WHAT YOU WILL DO: Where a line contains "This screenshot has height=322, width=504.", start there and write out that line and each one after it, word for word, through the final line of the entries; add nothing else.
-------- INPUT --------
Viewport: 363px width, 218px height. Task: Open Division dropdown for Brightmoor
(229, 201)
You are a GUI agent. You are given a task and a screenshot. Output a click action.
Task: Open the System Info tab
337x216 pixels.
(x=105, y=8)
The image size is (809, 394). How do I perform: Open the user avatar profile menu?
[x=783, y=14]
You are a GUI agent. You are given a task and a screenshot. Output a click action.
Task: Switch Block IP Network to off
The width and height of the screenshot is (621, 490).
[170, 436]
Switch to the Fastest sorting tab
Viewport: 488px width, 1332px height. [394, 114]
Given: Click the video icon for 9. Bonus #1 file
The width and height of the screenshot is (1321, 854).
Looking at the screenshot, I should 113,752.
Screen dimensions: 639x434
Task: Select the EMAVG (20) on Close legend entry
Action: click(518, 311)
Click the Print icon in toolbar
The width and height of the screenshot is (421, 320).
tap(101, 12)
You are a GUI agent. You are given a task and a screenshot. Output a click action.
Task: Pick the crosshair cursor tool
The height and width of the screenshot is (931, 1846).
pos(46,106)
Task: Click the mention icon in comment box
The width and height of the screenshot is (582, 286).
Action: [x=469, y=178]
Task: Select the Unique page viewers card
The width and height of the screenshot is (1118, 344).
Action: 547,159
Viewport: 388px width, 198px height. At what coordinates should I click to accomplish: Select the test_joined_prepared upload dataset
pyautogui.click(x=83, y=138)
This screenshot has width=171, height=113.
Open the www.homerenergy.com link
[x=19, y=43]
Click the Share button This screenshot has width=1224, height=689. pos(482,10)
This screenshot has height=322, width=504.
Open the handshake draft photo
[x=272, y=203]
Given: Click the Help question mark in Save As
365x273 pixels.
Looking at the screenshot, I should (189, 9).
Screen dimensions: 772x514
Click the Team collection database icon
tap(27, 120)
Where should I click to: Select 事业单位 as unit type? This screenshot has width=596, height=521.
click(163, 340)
--------
ANSWER TO THIS EXERCISE:
This screenshot has height=322, width=504.
Open the handshake draft photo
[x=272, y=203]
Given: Click the Help question mark in Save As
365x273 pixels.
Looking at the screenshot, I should (189, 9).
Screen dimensions: 772x514
Click the Team collection database icon
tap(27, 120)
Where should I click to: Select 事业单位 as unit type? This screenshot has width=596, height=521.
click(163, 340)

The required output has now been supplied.